## Records for the task
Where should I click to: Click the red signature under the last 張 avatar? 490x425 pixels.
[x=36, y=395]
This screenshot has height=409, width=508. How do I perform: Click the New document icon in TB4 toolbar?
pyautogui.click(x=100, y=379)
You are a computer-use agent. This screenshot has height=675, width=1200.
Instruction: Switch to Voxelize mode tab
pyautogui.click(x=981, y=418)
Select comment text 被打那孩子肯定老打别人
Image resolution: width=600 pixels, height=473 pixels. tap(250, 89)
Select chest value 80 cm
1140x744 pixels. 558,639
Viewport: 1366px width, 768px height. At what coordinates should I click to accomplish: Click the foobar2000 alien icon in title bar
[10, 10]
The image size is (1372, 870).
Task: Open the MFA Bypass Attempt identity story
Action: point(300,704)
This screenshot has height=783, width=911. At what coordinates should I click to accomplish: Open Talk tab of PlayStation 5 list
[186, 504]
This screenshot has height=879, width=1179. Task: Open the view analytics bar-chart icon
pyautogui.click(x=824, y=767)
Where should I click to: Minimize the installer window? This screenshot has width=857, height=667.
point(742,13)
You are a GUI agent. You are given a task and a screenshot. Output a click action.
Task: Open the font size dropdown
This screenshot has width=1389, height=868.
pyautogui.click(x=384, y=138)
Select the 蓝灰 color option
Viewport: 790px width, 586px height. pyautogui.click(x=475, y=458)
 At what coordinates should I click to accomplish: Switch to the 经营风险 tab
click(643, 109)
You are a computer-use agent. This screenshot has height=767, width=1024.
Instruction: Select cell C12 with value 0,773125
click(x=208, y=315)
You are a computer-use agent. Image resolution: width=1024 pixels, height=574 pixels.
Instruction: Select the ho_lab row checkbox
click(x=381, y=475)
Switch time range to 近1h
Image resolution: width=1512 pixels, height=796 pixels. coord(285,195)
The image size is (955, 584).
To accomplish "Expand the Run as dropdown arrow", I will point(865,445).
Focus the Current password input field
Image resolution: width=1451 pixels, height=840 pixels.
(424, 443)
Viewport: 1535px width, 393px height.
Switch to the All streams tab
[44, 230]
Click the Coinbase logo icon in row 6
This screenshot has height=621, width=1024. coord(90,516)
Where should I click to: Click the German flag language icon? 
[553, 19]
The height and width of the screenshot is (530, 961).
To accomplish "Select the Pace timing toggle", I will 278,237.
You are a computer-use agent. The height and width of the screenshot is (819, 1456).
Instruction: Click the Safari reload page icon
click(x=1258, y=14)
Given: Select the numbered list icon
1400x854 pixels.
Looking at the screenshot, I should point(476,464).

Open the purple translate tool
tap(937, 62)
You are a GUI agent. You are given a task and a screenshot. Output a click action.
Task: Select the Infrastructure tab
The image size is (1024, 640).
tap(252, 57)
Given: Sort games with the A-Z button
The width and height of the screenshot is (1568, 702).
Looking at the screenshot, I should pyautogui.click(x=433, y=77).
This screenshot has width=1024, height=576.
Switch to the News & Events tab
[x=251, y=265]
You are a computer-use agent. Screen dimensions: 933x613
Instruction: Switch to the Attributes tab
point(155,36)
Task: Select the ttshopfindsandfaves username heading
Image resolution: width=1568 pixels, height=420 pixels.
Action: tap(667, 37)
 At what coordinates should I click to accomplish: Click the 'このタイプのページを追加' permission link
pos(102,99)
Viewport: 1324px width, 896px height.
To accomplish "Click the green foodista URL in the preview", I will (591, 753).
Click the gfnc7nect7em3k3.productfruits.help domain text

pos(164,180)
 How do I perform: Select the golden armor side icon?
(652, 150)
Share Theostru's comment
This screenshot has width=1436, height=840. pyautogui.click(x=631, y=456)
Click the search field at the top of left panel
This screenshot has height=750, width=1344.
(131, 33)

## Exercise
Format every line of the records above as a JSON list of strings, with one string per line and blank lines omitted.

## Expected answer
[
  "Where should I click to: Click the red signature under the last 張 avatar? 490x425 pixels.",
  "[x=36, y=395]",
  "This screenshot has height=409, width=508. How do I perform: Click the New document icon in TB4 toolbar?",
  "pyautogui.click(x=100, y=379)",
  "You are a computer-use agent. This screenshot has height=675, width=1200.",
  "Instruction: Switch to Voxelize mode tab",
  "pyautogui.click(x=981, y=418)",
  "Select comment text 被打那孩子肯定老打别人",
  "Image resolution: width=600 pixels, height=473 pixels. tap(250, 89)",
  "Select chest value 80 cm",
  "1140x744 pixels. 558,639",
  "Viewport: 1366px width, 768px height. At what coordinates should I click to accomplish: Click the foobar2000 alien icon in title bar",
  "[10, 10]",
  "The image size is (1372, 870).",
  "Task: Open the MFA Bypass Attempt identity story",
  "Action: point(300,704)",
  "This screenshot has height=783, width=911. At what coordinates should I click to accomplish: Open Talk tab of PlayStation 5 list",
  "[186, 504]",
  "This screenshot has height=879, width=1179. Task: Open the view analytics bar-chart icon",
  "pyautogui.click(x=824, y=767)",
  "Where should I click to: Minimize the installer window? This screenshot has width=857, height=667.",
  "point(742,13)",
  "You are a GUI agent. You are given a task and a screenshot. Output a click action.",
  "Task: Open the font size dropdown",
  "This screenshot has width=1389, height=868.",
  "pyautogui.click(x=384, y=138)",
  "Select the 蓝灰 color option",
  "Viewport: 790px width, 586px height. pyautogui.click(x=475, y=458)",
  " At what coordinates should I click to accomplish: Switch to the 经营风险 tab",
  "click(643, 109)",
  "You are a computer-use agent. This screenshot has height=767, width=1024.",
  "Instruction: Select cell C12 with value 0,773125",
  "click(x=208, y=315)",
  "You are a computer-use agent. Image resolution: width=1024 pixels, height=574 pixels.",
  "Instruction: Select the ho_lab row checkbox",
  "click(x=381, y=475)",
  "Switch time range to 近1h",
  "Image resolution: width=1512 pixels, height=796 pixels. coord(285,195)",
  "The image size is (955, 584).",
  "To accomplish \"Expand the Run as dropdown arrow\", I will point(865,445).",
  "Focus the Current password input field",
  "Image resolution: width=1451 pixels, height=840 pixels.",
  "(424, 443)",
  "Viewport: 1535px width, 393px height.",
  "Switch to the All streams tab",
  "[44, 230]",
  "Click the Coinbase logo icon in row 6",
  "This screenshot has height=621, width=1024. coord(90,516)",
  "Where should I click to: Click the German flag language icon? ",
  "[553, 19]",
  "The height and width of the screenshot is (530, 961).",
  "To accomplish \"Select the Pace timing toggle\", I will 278,237.",
  "You are a computer-use agent. The height and width of the screenshot is (819, 1456).",
  "Instruction: Click the Safari reload page icon",
  "click(x=1258, y=14)",
  "Given: Select the numbered list icon",
  "1400x854 pixels.",
  "Looking at the screenshot, I should point(476,464).",
  "Open the purple translate tool",
  "tap(937, 62)",
  "You are a GUI agent. You are given a task and a screenshot. Output a click action.",
  "Task: Select the Infrastructure tab",
  "The image size is (1024, 640).",
  "tap(252, 57)",
  "Given: Sort games with the A-Z button",
  "The width and height of the screenshot is (1568, 702).",
  "Looking at the screenshot, I should pyautogui.click(x=433, y=77).",
  "This screenshot has width=1024, height=576.",
  "Switch to the News & Events tab",
  "[x=251, y=265]",
  "You are a computer-use agent. Screen dimensions: 933x613",
  "Instruction: Switch to the Attributes tab",
  "point(155,36)",
  "Task: Select the ttshopfindsandfaves username heading",
  "Image resolution: width=1568 pixels, height=420 pixels.",
  "Action: tap(667, 37)",
  " At what coordinates should I click to accomplish: Click the 'このタイプのページを追加' permission link",
  "pos(102,99)",
  "Viewport: 1324px width, 896px height.",
  "To accomplish \"Click the green foodista URL in the preview\", I will (591, 753).",
  "Click the gfnc7nect7em3k3.productfruits.help domain text",
  "pos(164,180)",
  " How do I perform: Select the golden armor side icon?",
  "(652, 150)",
  "Share Theostru's comment",
  "This screenshot has width=1436, height=840. pyautogui.click(x=631, y=456)",
  "Click the search field at the top of left panel",
  "This screenshot has height=750, width=1344.",
  "(131, 33)"
]